***** 원문 발췌 *****

# 단어의 임베딩
- 빈도수 계산: 빈도기반 - TF 상대빈도
- TDM: matrix TF를 행렬로 만든 것, 사전을 이용한 단순빈도
- TF-IDF: TF*IDF
- IDF: 역문서빈도

In [None]:
text = 'John likes to watch movies. Mary likes movies too.\
    Mary also likes to watch football games.'

words = text.replace('.', '').split()
words

['John',
 'likes',
 'to',
 'watch',
 'moives',
 'Mary',
 'likes',
 'movies',
 'too',
 'Mary',
 'also',
 'likes',
 'to',
 'watch',
 'football',
 'games']

In [37]:
# 리스트에서 유일한 값의 개수를 셈
import numpy as np

word_count = np.unique(words, return_counts=True)
word_count

(array(['John', 'Mary', 'also', 'football', 'games', 'likes', 'moives',
        'movies', 'to', 'too', 'watch'], dtype='<U8'),
 array([1, 2, 1, 1, 1, 3, 1, 1, 2, 1, 2]))

In [38]:
# 딕셔너리 TF 생성
word_to_cnt = {}

for word, cnt in zip (*word_count):
    word_to_cnt[word] = cnt
    
word_to_cnt

{'John': 1,
 'Mary': 2,
 'also': 1,
 'football': 1,
 'games': 1,
 'likes': 3,
 'moives': 1,
 'movies': 1,
 'to': 2,
 'too': 1,
 'watch': 2}

In [39]:
word_to_cnt['movies']

1

In [None]:
corpus = ['John likes to watch movies. Mary likes movies too.',
    'Mary also likes to watch football games.']

# TDM

In [41]:
from sklearn.feature_extraction.text import CountVectorizer

vector = CountVectorizer()
dtm_array = vector.fit_transform(corpus).toarray()
dtm_array

array([[0, 0, 0, 1, 2, 1, 1, 1, 1, 1, 1],
       [1, 1, 1, 0, 1, 1, 0, 0, 1, 0, 1]])

In [42]:
tf_dic = vector.vocabulary_
print(vector.vocabulary_)

{'john': 3, 'likes': 4, 'to': 8, 'watch': 10, 'moives': 6, 'mary': 5, 'movies': 7, 'too': 9, 'also': 0, 'football': 1, 'games': 2}


In [43]:
import pandas as pd
tf_dic_sorted = dict(sorted(tf_dic.items(), key=lambda item: item[1]))
# tf_dic_sorted
df = pd.DataFrame(dtm_array, columns=tf_dic_sorted.keys())
df

Unnamed: 0,also,football,games,john,likes,mary,moives,movies,to,too,watch
0,0,0,0,1,2,1,1,1,1,1,1
1,1,1,1,0,1,1,0,0,1,0,1


# TF-IDF 계산 -> 매트릭스

In [44]:
from sklearn.feature_extraction.text import TfidfVectorizer
tfidf_vec = TfidfVectorizer()
tfidf_array = tfidf_vec.fit_transform(corpus).toarray()

***** 주어진 데이터 *****

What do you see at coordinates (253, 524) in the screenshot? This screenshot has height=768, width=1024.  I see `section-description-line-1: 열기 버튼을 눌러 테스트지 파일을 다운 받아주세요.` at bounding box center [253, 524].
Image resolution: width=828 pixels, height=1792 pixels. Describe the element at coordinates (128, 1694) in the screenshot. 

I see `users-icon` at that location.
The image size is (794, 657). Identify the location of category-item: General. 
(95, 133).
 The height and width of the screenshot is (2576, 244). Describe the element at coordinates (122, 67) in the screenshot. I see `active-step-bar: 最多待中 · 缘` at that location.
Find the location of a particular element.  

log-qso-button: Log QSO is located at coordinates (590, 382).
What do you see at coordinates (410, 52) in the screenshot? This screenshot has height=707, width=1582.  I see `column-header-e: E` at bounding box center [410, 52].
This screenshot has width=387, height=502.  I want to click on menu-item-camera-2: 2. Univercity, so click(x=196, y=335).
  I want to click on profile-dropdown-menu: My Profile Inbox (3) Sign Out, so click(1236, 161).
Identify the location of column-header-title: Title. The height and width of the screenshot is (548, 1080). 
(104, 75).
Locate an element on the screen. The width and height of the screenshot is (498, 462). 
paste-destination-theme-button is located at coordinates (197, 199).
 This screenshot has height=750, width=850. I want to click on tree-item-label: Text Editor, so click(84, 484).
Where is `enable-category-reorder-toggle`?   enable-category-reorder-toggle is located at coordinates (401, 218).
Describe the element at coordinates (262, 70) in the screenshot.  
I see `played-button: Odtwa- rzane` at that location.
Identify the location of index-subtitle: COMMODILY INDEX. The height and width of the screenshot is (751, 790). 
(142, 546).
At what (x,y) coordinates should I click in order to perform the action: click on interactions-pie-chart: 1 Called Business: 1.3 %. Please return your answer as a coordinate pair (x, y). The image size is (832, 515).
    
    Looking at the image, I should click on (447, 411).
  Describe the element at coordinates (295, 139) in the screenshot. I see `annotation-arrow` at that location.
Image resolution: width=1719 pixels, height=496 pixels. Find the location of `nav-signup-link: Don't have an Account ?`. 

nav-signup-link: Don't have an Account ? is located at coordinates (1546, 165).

*****

풀 문제
원문 발췌의 내용으로 다음 물음에 답하세요.
(a) IDF는 무엇을 가리키는 말로 적혀 있습니까?
(b) TDM을 만들 때 sklearn에서 불러온 클래스는 무엇입니까?
(c) vocabulary_ 출력에서 'likes'에 붙은 번호는 몇입니까?

풀이
(a) 역문서빈도
(b) CountVectorizer
(c) 4